Seu tumulto chama a atenção. Não demora muito e Landon é tirado de cima de mim e imobilizado por um dos guardas enquanto outro se aproxima de mim e então Aeryn também surge ao meu lado e me pergunta se eu estou bem e quem é Landon.

"Me solta!" Meu ex-namorado grita do chão, encarando-me com a mesma expressão furiosa que tinha antes de bater com o carro há quatro anos. "Me solta, desgraçado ou vou chamar a polícia!".

Aeryn ainda está falando comigo, mas não consigo ouvi-la. Só consigo encarar Landon e repetir várias vezes na minha cabeça o que o homem com aquela expressão é capaz de fazer. E se ele voltar a me machucar? E se fizer algo com Caeli ou June?

"Ela está hiperventilando. Acho que é uma crise de pânico. É melhor a gente ir para o hospital", Aeryn fala com o guarda que veio me amparar, o qual rapidamente assente.

Os dois começam a me conduzir para fora da loja, mas ainda estou olhando Landon, o qual foi erguido do chão pelos seguranças do shopping.

"Vocês pretendem fazer alguma denúncia?" Ouço um dos seguranças perguntar, mas não o que o guarda responde.

Sinto-me fora de mim enquanto sou guiada até o estacionamento. É a mesma sensação estranha que tive por semanas após o acidente e que tive, mais recentemente, depois que descobri a gravidez e cogitei o aborto.

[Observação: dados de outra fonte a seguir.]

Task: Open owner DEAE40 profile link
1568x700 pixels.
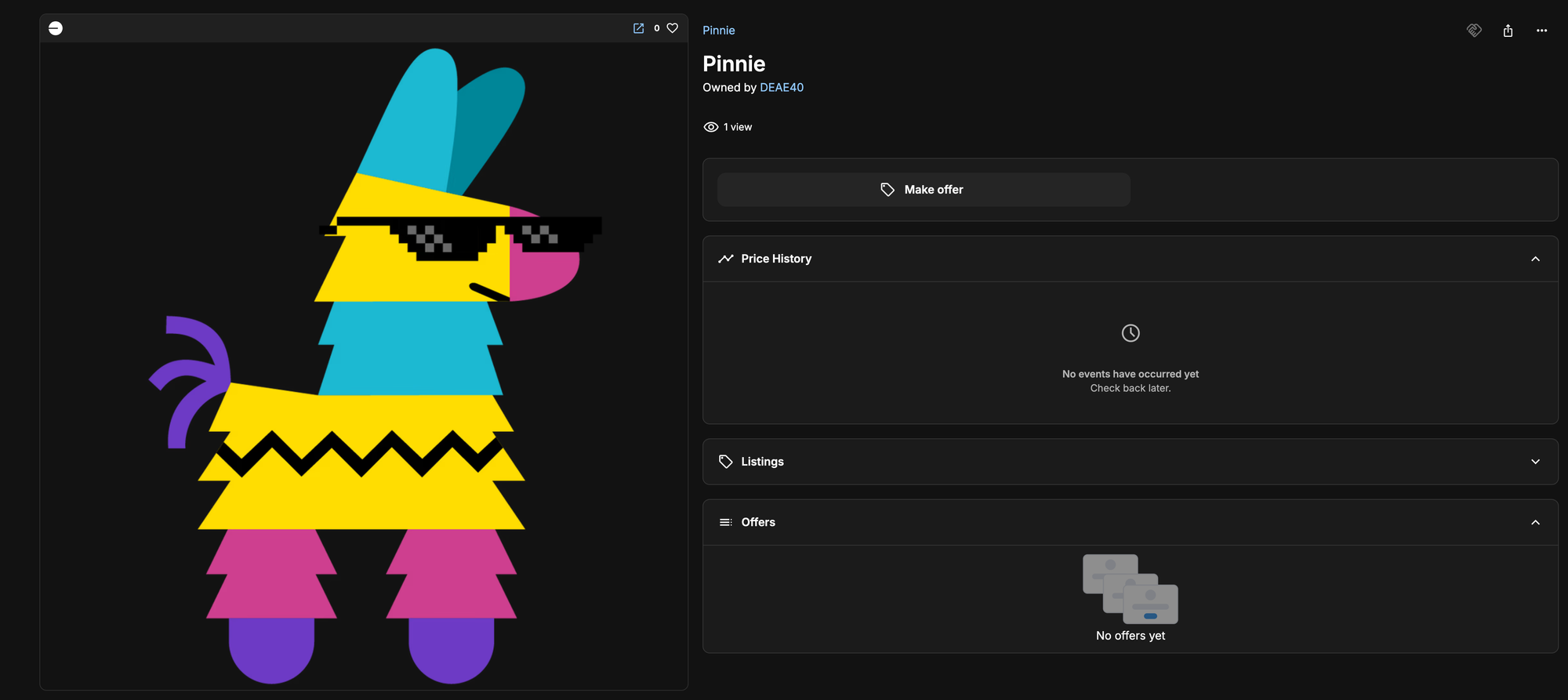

Não sei como consigo me manter em movimento, mas sei que a força que me leva se esvai assim que entro no carro de Aeryn. Há lágrimas escorrendo pelo meu rosto e percebo que estou chorando e que me falta ar, então tiro a máscara, mas ainda estou hiperventilando.

"Era o seu ex-namorado, não era?" Aeryn me pergunta assim que sai com o veículo do shopping.

Não entrei em muitos detalhes sobre Landon ao falar para ela acerca do relacionamento que vivi. Ela sabe que não foi bom, que as atitudes dele comigo eram tóxicas e que Landon ainda estava na minha vida por ser adorado pelos meus pais. Mas não sabe sobre o acidente não ter sido um acidente.

"Vou te levar para o hospital", minha amiga continua, mesmo que não tenha obtido uma resposta. "E pedir para o Caellum encontrar a gente lá".

Apesar do seu carinho me confortar um pouco, depois disso tudo só consigo pensar em uma coisa: queria que os meus pais também fossem me encontrar lá, só para provar para Landon e para mim mesma que o que fiz não foi imperdoável como ele fez parecer.

Caeli e June não merecem crescer com pessoas que acham isso.